▶ Data

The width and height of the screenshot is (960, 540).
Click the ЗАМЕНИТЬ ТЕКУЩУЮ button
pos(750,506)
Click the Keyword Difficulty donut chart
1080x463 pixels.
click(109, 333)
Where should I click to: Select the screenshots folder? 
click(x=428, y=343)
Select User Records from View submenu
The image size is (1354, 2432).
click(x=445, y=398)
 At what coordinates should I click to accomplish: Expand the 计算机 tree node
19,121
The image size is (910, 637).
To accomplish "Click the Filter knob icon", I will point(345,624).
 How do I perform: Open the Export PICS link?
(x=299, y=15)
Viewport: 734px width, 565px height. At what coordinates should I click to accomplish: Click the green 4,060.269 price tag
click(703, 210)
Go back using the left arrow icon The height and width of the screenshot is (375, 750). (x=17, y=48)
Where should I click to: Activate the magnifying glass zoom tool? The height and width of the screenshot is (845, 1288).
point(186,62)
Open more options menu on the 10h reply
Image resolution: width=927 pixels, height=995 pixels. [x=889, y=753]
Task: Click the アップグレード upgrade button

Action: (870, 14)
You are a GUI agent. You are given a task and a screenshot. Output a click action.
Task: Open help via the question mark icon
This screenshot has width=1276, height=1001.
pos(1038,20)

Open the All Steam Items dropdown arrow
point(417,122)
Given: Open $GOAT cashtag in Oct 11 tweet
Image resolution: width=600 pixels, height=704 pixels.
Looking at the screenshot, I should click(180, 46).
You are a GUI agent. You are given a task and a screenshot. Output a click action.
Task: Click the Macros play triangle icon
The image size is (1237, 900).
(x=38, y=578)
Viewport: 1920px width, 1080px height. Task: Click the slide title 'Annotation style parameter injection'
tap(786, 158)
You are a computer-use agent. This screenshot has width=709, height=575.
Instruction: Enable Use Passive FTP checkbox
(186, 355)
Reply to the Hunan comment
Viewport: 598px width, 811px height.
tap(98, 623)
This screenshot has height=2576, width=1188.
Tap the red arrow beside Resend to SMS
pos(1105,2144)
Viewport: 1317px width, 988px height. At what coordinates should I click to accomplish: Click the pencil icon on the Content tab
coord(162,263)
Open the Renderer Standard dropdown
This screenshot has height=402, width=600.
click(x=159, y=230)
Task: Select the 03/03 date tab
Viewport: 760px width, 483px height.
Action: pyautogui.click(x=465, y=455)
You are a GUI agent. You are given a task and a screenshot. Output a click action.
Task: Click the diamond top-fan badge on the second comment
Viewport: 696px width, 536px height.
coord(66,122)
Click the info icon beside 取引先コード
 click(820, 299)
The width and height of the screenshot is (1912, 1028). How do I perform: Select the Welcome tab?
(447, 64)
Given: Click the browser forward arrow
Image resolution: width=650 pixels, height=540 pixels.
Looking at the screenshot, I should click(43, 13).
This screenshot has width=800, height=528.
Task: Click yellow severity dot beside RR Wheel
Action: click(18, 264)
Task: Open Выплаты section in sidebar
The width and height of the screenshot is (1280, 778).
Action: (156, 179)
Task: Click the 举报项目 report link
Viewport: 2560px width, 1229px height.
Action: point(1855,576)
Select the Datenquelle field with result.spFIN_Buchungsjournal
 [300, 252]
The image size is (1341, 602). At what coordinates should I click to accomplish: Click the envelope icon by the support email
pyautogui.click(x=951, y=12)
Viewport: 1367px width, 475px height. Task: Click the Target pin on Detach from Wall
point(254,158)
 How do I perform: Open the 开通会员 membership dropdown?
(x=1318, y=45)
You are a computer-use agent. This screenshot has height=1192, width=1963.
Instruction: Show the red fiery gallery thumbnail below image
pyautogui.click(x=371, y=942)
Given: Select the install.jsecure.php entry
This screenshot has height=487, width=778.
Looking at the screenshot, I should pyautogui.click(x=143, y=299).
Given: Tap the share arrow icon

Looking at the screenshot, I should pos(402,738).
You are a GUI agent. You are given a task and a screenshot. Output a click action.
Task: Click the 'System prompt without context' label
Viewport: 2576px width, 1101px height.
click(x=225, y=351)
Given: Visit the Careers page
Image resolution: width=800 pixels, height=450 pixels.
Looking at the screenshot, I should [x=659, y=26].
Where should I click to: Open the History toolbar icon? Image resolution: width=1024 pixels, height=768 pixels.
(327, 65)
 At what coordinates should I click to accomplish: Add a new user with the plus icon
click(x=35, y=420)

▶ Work required
Produce the whole listing again, exactly as it reads above.

▶ Solved exercise
The width and height of the screenshot is (960, 540).
Click the ЗАМЕНИТЬ ТЕКУЩУЮ button
pos(750,506)
Click the Keyword Difficulty donut chart
1080x463 pixels.
click(109, 333)
Where should I click to: Select the screenshots folder? 
click(x=428, y=343)
Select User Records from View submenu
The image size is (1354, 2432).
click(x=445, y=398)
 At what coordinates should I click to accomplish: Expand the 计算机 tree node
19,121
The image size is (910, 637).
To accomplish "Click the Filter knob icon", I will point(345,624).
 How do I perform: Open the Export PICS link?
(x=299, y=15)
Viewport: 734px width, 565px height. At what coordinates should I click to accomplish: Click the green 4,060.269 price tag
click(703, 210)
Go back using the left arrow icon The height and width of the screenshot is (375, 750). (x=17, y=48)
Where should I click to: Activate the magnifying glass zoom tool? The height and width of the screenshot is (845, 1288).
point(186,62)
Open more options menu on the 10h reply
Image resolution: width=927 pixels, height=995 pixels. [x=889, y=753]
Task: Click the アップグレード upgrade button

Action: (870, 14)
You are a GUI agent. You are given a task and a screenshot. Output a click action.
Task: Open help via the question mark icon
This screenshot has width=1276, height=1001.
pos(1038,20)

Open the All Steam Items dropdown arrow
point(417,122)
Given: Open $GOAT cashtag in Oct 11 tweet
Image resolution: width=600 pixels, height=704 pixels.
Looking at the screenshot, I should click(180, 46).
You are a GUI agent. You are given a task and a screenshot. Output a click action.
Task: Click the Macros play triangle icon
The image size is (1237, 900).
(x=38, y=578)
Viewport: 1920px width, 1080px height. Task: Click the slide title 'Annotation style parameter injection'
tap(786, 158)
You are a computer-use agent. This screenshot has width=709, height=575.
Instruction: Enable Use Passive FTP checkbox
(186, 355)
Reply to the Hunan comment
Viewport: 598px width, 811px height.
tap(98, 623)
This screenshot has height=2576, width=1188.
Tap the red arrow beside Resend to SMS
pos(1105,2144)
Viewport: 1317px width, 988px height. At what coordinates should I click to accomplish: Click the pencil icon on the Content tab
coord(162,263)
Open the Renderer Standard dropdown
This screenshot has height=402, width=600.
click(x=159, y=230)
Task: Select the 03/03 date tab
Viewport: 760px width, 483px height.
Action: pyautogui.click(x=465, y=455)
You are a GUI agent. You are given a task and a screenshot. Output a click action.
Task: Click the diamond top-fan badge on the second comment
Viewport: 696px width, 536px height.
coord(66,122)
Click the info icon beside 取引先コード
 click(820, 299)
The width and height of the screenshot is (1912, 1028). How do I perform: Select the Welcome tab?
(447, 64)
Given: Click the browser forward arrow
Image resolution: width=650 pixels, height=540 pixels.
Looking at the screenshot, I should click(43, 13).
This screenshot has width=800, height=528.
Task: Click yellow severity dot beside RR Wheel
Action: click(18, 264)
Task: Open Выплаты section in sidebar
The width and height of the screenshot is (1280, 778).
Action: (156, 179)
Task: Click the 举报项目 report link
Viewport: 2560px width, 1229px height.
Action: point(1855,576)
Select the Datenquelle field with result.spFIN_Buchungsjournal
 [300, 252]
The image size is (1341, 602). At what coordinates should I click to accomplish: Click the envelope icon by the support email
pyautogui.click(x=951, y=12)
Viewport: 1367px width, 475px height. Task: Click the Target pin on Detach from Wall
point(254,158)
 How do I perform: Open the 开通会员 membership dropdown?
(x=1318, y=45)
You are a computer-use agent. This screenshot has height=1192, width=1963.
Instruction: Show the red fiery gallery thumbnail below image
pyautogui.click(x=371, y=942)
Given: Select the install.jsecure.php entry
This screenshot has height=487, width=778.
Looking at the screenshot, I should pyautogui.click(x=143, y=299).
Given: Tap the share arrow icon

Looking at the screenshot, I should pos(402,738).
You are a GUI agent. You are given a task and a screenshot. Output a click action.
Task: Click the 'System prompt without context' label
Viewport: 2576px width, 1101px height.
click(x=225, y=351)
Given: Visit the Careers page
Image resolution: width=800 pixels, height=450 pixels.
Looking at the screenshot, I should [x=659, y=26].
Where should I click to: Open the History toolbar icon? Image resolution: width=1024 pixels, height=768 pixels.
(327, 65)
 At what coordinates should I click to accomplish: Add a new user with the plus icon
click(x=35, y=420)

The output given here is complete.